● **WHAT YOU SHOULD DO**
Could you restate word for word the lines running from the one with "Given: Select the 2015-11-13 date marker" to the end of the data, both ends included, but without pictures?

-=-=-

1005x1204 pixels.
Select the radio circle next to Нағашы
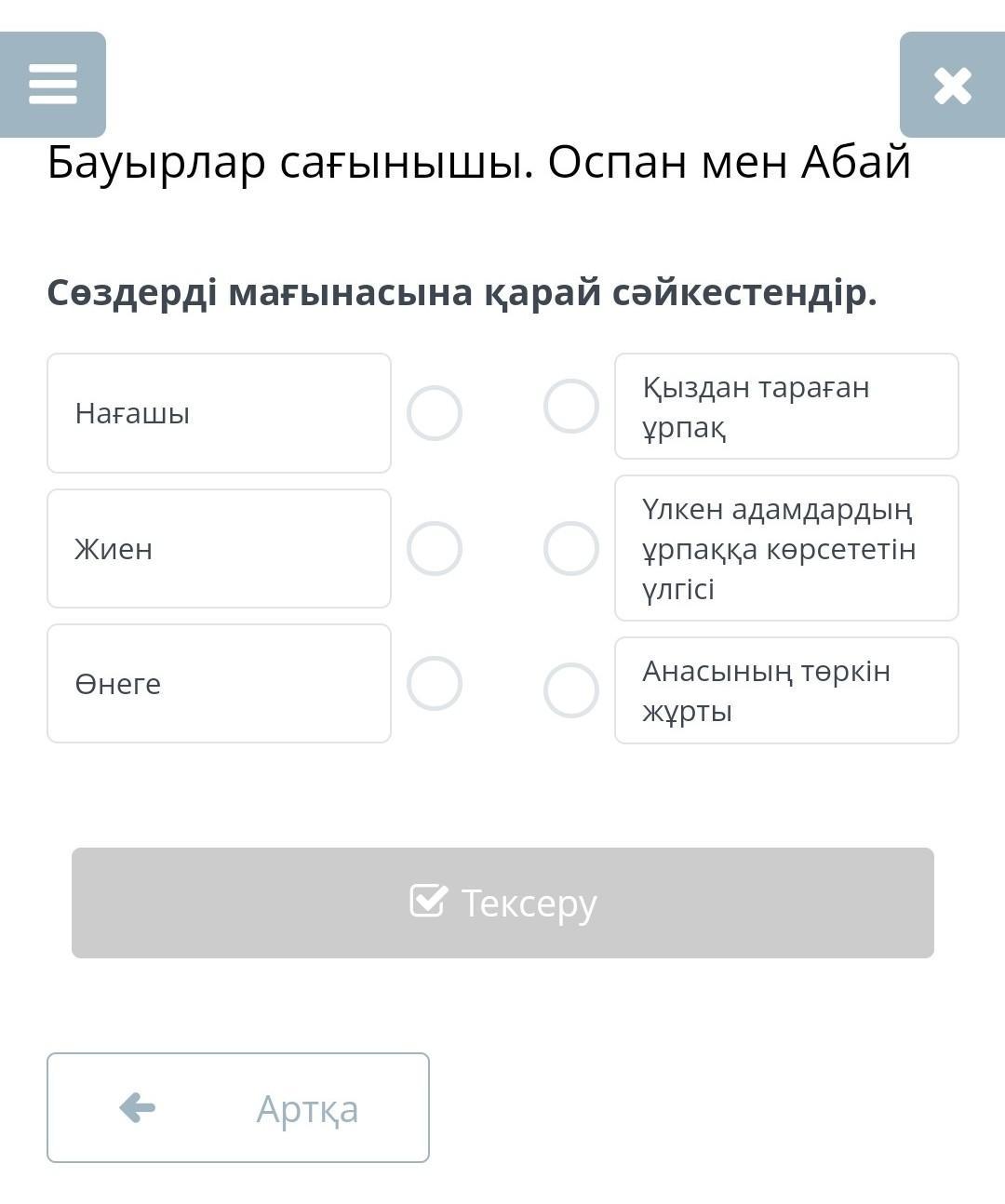point(435,413)
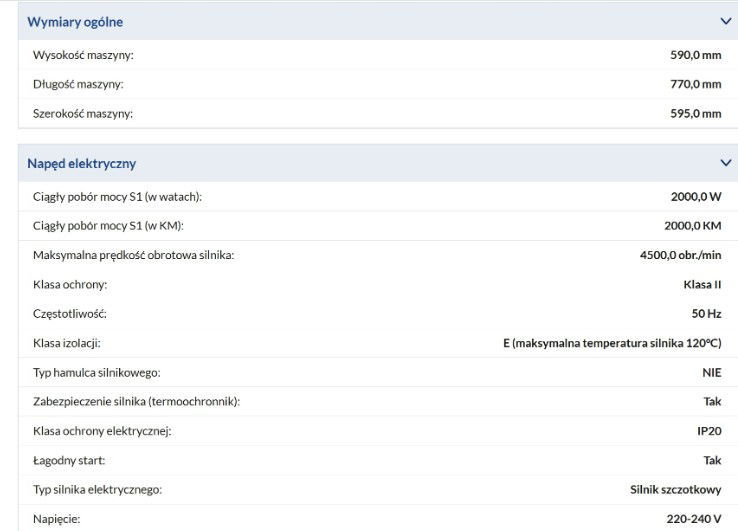The height and width of the screenshot is (531, 738).
Task: Select the IP20 protection class value
Action: coord(709,431)
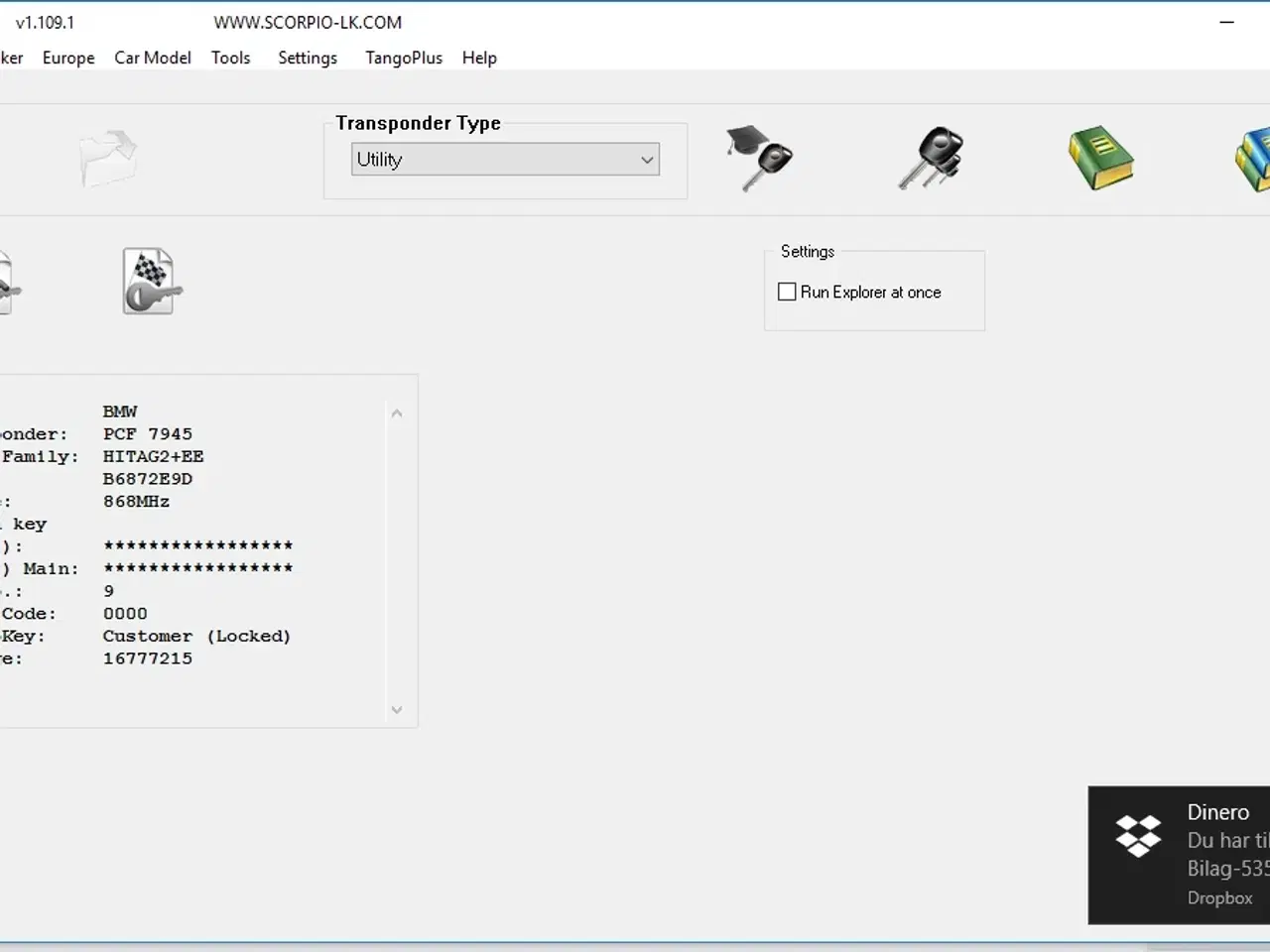The image size is (1270, 952).
Task: Enable the Run Explorer at once checkbox
Action: click(x=788, y=293)
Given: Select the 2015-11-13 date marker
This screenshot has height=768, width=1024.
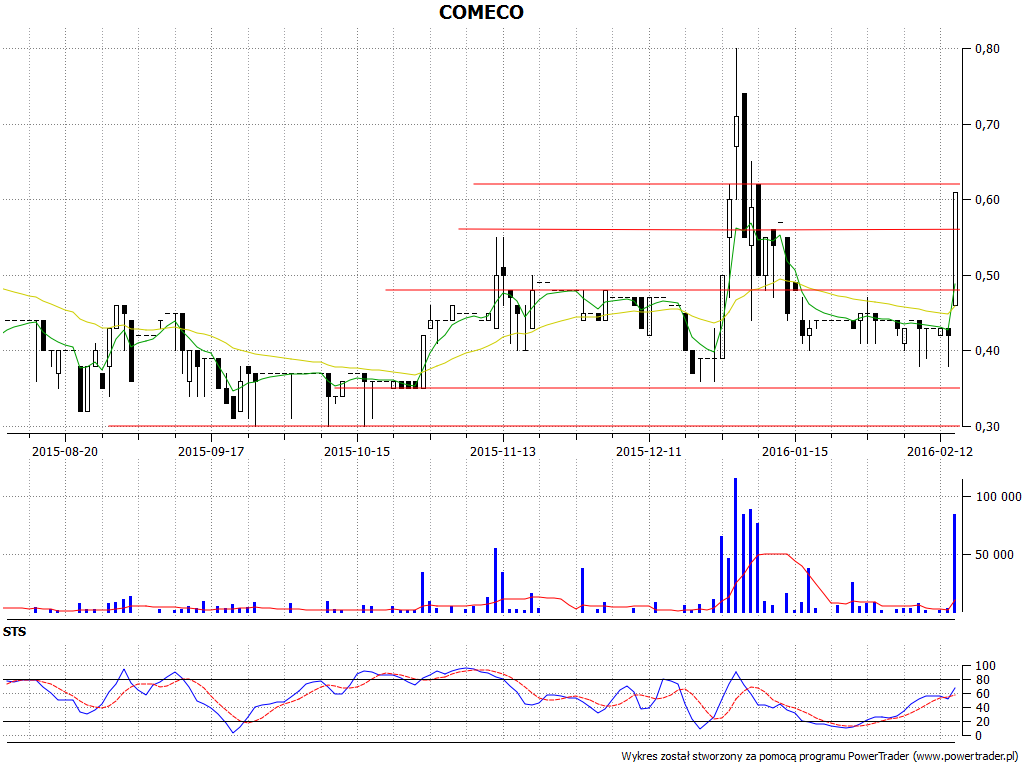Looking at the screenshot, I should point(503,451).
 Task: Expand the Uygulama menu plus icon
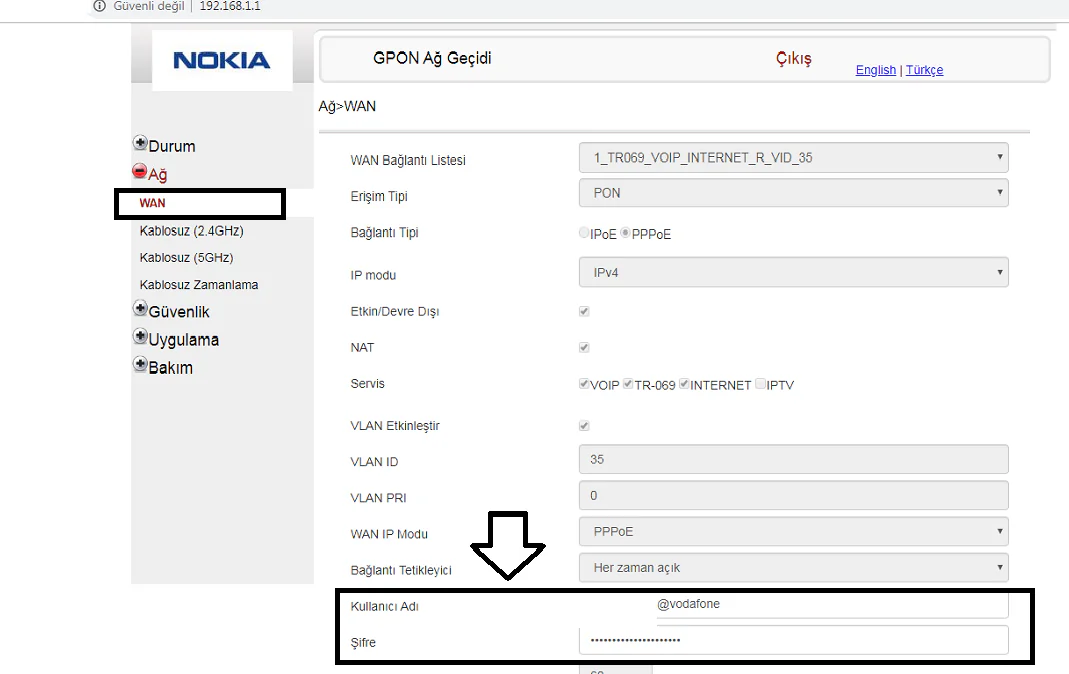coord(140,336)
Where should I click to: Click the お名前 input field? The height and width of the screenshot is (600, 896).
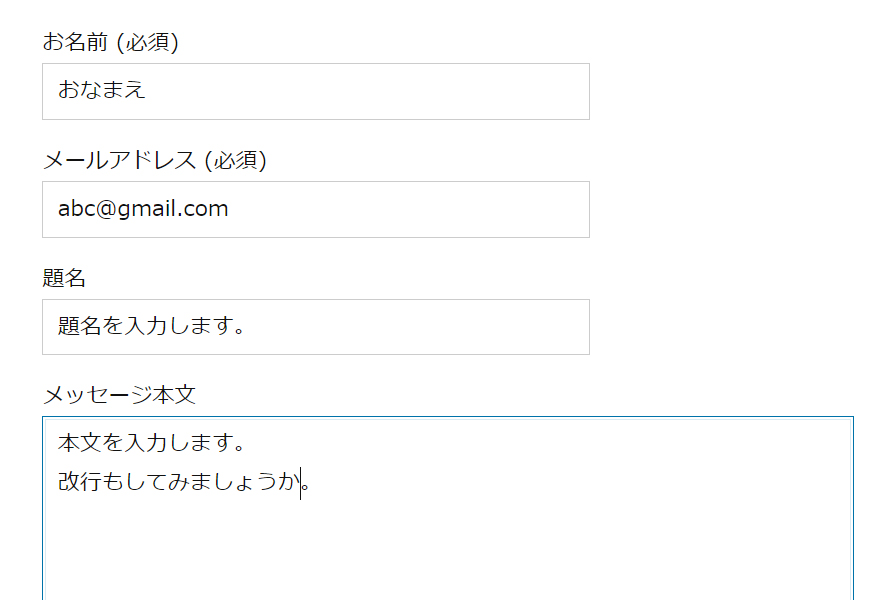coord(315,91)
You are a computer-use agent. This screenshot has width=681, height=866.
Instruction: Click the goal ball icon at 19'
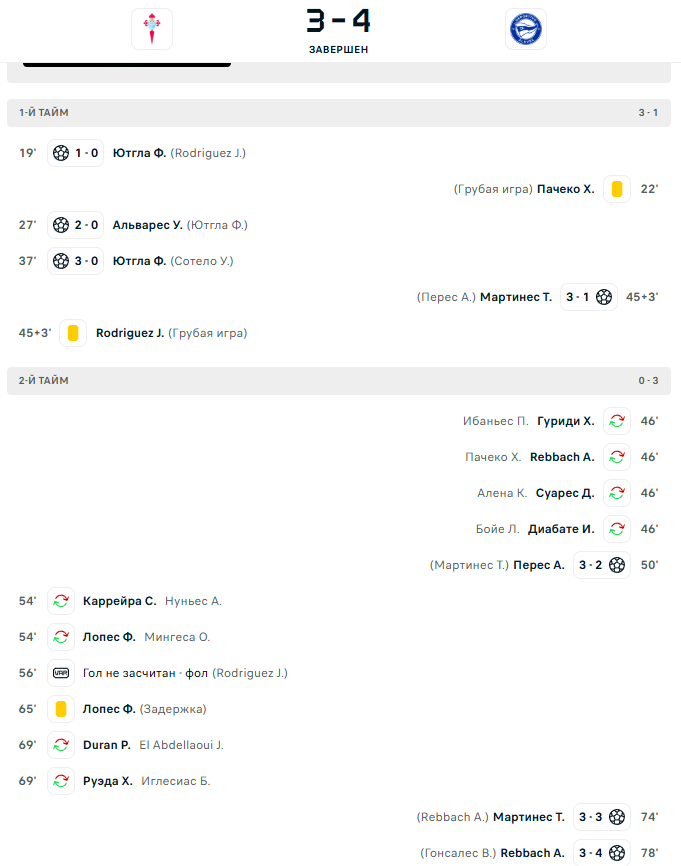click(61, 153)
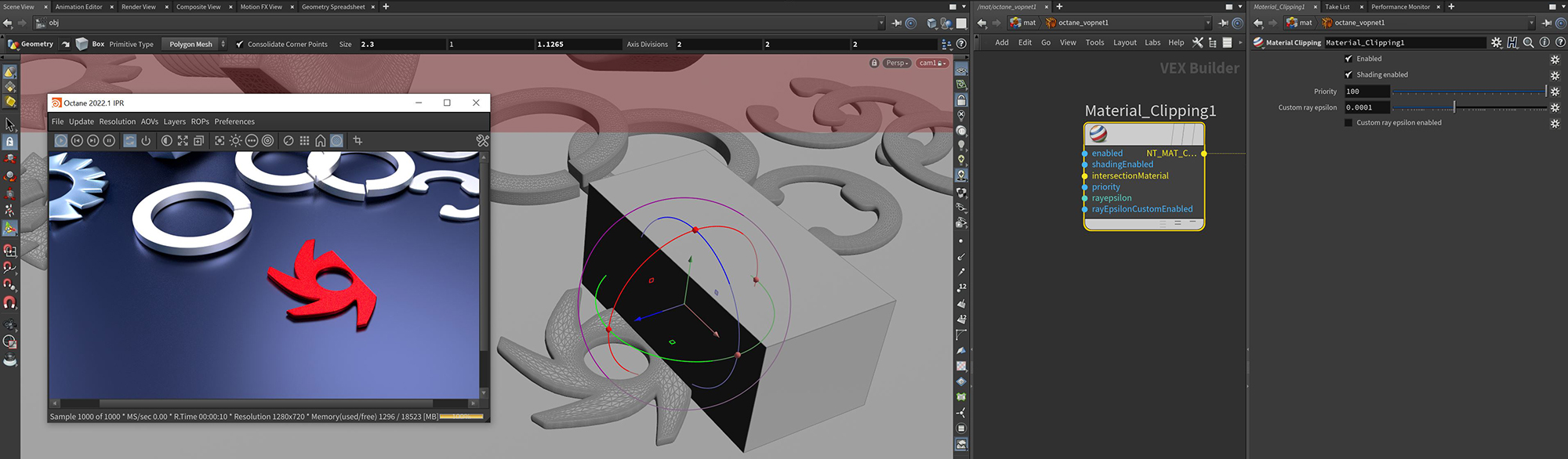Screen dimensions: 1568x459
Task: Click the sun icon in Octane IPR toolbar
Action: pyautogui.click(x=235, y=141)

-=-=-

● **TASK RESULT**
Given: Select the 2015-11-13 date marker
This screenshot has height=768, width=1024.
Looking at the screenshot, I should point(503,451).
 Task: Expand the Uygulama menu plus icon
coord(140,336)
Where should I click to: Click the お名前 input field? The height and width of the screenshot is (600, 896).
coord(315,91)
You are a computer-use agent. This screenshot has width=681, height=866.
Instruction: Click the goal ball icon at 19'
click(61, 153)
Screen dimensions: 1568x459
Task: Click the sun icon in Octane IPR toolbar
Action: pyautogui.click(x=235, y=141)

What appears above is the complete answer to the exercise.